* **The request**:
Decide whether each statement agrees with the article below on the proposed Route 66 museum in Berwyn, answering yes or no and quoting the deciding words. 1. The building on Ogden Avenue under consideration for the new museum is 90 years old. 2. The existing Route 66 museum is open only on weekends. 3. Visitors to the planned new museum would not pay for admission.

BERWYN – A presentation kicked off June 4 to see if a new Route 66 museum is viable on Ogden Avenue in Berwyn.
The event in the potential future home of the museum in the former Beranek Pontiac, 6621 Ogden Ave., was expected to attract potential investors and sponsors, elected officials and Route 66 enthusiasts, said Anthony Griffin, executive director of the Berwyn Development Corporation.
Rich Faron, an organizer, said the building is 90 years old, and Route 66 will be the same age on Nov. 11.
“It’s kind of a perfect match,” said the Berwyn man who owns Museum Explorer Inc., which designs museum exhibits. “This is a test to see if there’s interest.”
A Route 66 museum currently is in the storefront of SWF Products, 7006 Ogden Ave., Berwyn, which does engraving for the jewelry trade, owner Jon Fey said. The museum is only open during store hours, although Fey said he does come in on Saturdays to have the museum accessible to travelers.
Fey said he has been part of a group that has put on the Route 66 car show for 20 years or so, and he has known Faron for about 15 years through the Berwyn Art Council and other projects.
“We were talking at the car show and said, ‘Why don’t we do a real museum?’” Fey said.
Faron said the new museum, in the discussion phase for 18 months, would be a nonprofit to make it eligible for grants, but the museum also would charge an admission fee.
The former car dealership, owned by Terence Lydon of Riverside, is for sale, Fey said. Lydon had renovated the vacant building that housed his Cingular Wireless store.

* **Dataset entries**:
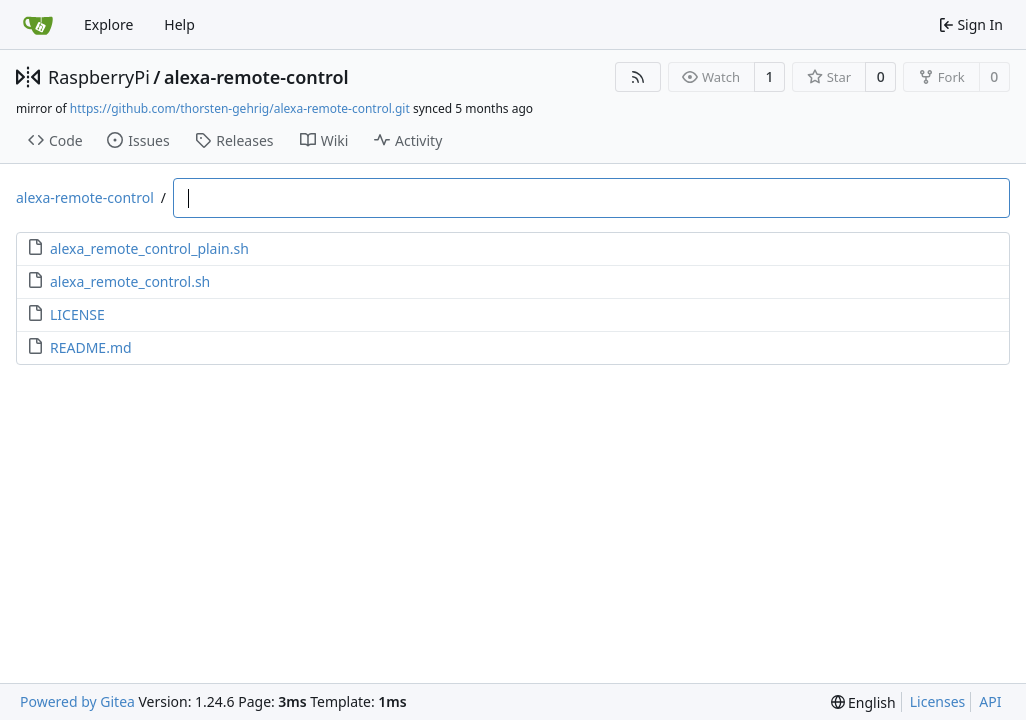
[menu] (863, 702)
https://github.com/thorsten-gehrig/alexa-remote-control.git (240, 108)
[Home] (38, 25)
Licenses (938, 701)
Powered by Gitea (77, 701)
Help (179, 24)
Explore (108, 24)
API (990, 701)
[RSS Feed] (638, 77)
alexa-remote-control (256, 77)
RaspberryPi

* **Solution to this task**:
1. Yes: "the building is 90 years old"
2. No: "The museum is only open during store hours"
3. No: "the museum also would charge an admission fee"